Source data
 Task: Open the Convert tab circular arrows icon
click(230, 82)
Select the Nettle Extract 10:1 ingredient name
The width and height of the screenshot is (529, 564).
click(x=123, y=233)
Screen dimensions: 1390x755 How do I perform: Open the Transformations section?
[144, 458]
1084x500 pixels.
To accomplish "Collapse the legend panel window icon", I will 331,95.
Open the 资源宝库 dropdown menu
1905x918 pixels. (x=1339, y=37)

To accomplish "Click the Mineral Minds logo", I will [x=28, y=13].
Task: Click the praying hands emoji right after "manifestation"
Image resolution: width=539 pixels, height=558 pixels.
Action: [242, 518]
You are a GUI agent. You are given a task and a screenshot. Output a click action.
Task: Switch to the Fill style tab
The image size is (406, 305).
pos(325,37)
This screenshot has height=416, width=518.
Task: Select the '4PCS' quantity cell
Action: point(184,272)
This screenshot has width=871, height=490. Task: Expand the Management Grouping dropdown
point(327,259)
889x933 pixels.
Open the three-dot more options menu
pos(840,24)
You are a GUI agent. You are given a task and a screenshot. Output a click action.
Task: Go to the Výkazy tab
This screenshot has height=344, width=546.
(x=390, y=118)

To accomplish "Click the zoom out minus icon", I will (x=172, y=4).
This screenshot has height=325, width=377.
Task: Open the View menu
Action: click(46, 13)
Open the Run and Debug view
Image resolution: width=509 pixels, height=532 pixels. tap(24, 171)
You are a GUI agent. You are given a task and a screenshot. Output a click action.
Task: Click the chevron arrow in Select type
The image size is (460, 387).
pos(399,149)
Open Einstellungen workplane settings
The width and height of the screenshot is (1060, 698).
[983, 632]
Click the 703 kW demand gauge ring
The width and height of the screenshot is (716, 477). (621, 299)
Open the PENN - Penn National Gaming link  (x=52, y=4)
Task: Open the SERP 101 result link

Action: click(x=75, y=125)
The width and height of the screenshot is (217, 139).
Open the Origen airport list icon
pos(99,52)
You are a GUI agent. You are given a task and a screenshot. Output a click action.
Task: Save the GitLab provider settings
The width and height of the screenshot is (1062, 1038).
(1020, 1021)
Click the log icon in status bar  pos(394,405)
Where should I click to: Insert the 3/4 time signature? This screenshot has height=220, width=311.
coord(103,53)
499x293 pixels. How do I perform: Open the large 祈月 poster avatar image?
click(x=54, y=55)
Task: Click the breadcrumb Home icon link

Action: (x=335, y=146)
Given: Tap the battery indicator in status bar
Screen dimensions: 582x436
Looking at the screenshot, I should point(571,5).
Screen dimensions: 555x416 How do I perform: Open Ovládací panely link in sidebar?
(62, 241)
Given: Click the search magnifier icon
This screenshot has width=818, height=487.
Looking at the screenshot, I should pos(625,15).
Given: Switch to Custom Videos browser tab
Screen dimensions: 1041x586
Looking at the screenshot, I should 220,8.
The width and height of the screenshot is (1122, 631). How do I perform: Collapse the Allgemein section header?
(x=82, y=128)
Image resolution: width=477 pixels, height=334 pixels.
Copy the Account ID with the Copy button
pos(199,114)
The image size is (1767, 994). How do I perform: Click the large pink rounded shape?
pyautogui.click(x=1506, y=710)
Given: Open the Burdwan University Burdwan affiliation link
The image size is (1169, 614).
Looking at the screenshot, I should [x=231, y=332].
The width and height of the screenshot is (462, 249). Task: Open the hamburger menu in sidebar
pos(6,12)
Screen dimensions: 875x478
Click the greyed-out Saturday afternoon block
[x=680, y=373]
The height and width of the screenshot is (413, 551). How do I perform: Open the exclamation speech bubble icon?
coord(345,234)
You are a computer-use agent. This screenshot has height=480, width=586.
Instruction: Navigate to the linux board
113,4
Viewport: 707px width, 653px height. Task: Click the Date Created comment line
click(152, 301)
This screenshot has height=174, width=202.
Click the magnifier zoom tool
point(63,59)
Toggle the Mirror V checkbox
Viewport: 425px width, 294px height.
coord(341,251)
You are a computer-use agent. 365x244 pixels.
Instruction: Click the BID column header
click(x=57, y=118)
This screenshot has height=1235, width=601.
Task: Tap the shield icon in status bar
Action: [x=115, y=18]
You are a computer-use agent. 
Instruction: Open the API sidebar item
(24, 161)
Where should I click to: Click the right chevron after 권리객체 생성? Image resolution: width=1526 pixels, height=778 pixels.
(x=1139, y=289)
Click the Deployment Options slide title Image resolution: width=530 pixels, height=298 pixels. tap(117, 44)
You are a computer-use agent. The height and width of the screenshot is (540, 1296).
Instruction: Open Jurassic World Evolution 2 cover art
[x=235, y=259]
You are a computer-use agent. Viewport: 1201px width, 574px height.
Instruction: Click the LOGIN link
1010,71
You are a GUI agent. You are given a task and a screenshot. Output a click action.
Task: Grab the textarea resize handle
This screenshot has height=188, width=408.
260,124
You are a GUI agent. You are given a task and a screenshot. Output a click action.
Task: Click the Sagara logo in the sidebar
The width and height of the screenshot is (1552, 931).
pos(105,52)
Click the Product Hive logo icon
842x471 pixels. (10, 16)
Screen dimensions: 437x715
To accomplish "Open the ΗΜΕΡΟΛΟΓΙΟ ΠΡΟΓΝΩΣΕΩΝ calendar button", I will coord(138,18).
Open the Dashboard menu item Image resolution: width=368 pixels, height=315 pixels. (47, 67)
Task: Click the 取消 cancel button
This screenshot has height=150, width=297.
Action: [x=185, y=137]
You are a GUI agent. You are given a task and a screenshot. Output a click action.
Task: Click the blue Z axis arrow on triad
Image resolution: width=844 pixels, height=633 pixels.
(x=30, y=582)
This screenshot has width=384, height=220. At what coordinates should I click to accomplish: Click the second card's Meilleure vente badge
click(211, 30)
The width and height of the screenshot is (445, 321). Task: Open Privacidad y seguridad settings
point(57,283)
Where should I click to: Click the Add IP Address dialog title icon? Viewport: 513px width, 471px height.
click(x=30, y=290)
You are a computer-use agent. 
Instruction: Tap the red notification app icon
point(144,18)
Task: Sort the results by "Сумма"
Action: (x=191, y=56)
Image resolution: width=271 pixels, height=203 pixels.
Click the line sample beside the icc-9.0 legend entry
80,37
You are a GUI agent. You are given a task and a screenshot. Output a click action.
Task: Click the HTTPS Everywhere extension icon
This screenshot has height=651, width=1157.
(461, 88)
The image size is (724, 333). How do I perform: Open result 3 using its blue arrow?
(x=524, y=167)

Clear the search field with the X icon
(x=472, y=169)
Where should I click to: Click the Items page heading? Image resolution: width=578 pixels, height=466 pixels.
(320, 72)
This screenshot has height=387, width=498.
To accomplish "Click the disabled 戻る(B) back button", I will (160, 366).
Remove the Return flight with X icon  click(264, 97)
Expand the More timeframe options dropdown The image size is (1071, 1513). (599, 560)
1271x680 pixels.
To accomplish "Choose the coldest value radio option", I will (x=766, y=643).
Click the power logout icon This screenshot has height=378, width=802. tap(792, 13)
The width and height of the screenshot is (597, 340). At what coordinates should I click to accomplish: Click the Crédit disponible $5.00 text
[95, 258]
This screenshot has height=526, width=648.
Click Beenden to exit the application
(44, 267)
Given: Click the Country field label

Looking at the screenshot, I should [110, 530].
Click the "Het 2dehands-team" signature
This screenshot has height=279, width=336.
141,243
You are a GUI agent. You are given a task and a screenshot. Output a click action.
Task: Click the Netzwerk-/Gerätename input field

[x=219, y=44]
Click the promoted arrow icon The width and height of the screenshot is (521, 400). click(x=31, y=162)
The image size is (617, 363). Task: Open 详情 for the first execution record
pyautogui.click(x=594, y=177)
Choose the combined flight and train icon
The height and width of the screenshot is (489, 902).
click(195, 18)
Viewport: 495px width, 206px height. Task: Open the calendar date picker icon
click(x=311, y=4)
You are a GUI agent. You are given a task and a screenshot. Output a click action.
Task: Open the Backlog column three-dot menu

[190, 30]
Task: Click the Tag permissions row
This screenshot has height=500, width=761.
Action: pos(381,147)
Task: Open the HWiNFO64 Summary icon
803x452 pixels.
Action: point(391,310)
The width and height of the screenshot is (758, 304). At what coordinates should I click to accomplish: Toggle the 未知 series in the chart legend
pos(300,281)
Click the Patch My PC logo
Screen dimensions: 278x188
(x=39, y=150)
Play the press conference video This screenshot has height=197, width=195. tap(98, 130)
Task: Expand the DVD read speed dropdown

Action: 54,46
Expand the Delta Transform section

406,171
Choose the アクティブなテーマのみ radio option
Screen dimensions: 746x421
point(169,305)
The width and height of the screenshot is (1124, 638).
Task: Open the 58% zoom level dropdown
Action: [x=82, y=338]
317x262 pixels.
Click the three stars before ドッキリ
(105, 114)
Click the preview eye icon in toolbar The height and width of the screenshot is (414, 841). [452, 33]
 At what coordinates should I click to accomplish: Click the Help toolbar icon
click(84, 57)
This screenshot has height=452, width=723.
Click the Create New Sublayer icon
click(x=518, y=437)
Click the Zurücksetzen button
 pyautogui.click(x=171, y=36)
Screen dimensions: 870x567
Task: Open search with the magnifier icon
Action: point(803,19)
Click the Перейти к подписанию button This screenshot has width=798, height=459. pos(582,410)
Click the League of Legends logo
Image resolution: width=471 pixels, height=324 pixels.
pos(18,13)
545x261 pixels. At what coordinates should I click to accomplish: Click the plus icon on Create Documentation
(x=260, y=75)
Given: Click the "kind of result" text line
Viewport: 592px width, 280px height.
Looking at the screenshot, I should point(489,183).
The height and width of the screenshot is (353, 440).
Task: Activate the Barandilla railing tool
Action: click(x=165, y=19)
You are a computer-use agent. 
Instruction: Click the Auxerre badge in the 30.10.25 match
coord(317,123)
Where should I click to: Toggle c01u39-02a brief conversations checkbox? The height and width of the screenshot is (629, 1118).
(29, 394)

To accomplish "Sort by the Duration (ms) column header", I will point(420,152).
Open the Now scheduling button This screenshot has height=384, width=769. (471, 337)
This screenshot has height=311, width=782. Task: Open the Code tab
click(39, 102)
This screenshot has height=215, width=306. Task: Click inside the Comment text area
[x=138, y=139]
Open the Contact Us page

▶ Exercise objective: Would you copy every line of the entries in which "computer" appears?

▶ Exercise answer:
You are a computer-use agent. This screenshot has height=480, width=586.
You are a computer-use agent. 365x244 pixels.
You are a computer-use agent. 
You are a computer-use agent. The height and width of the screenshot is (540, 1296).
You are a computer-use agent. Viewport: 1201px width, 574px height.
You are a computer-use agent. 
You are a computer-use agent. 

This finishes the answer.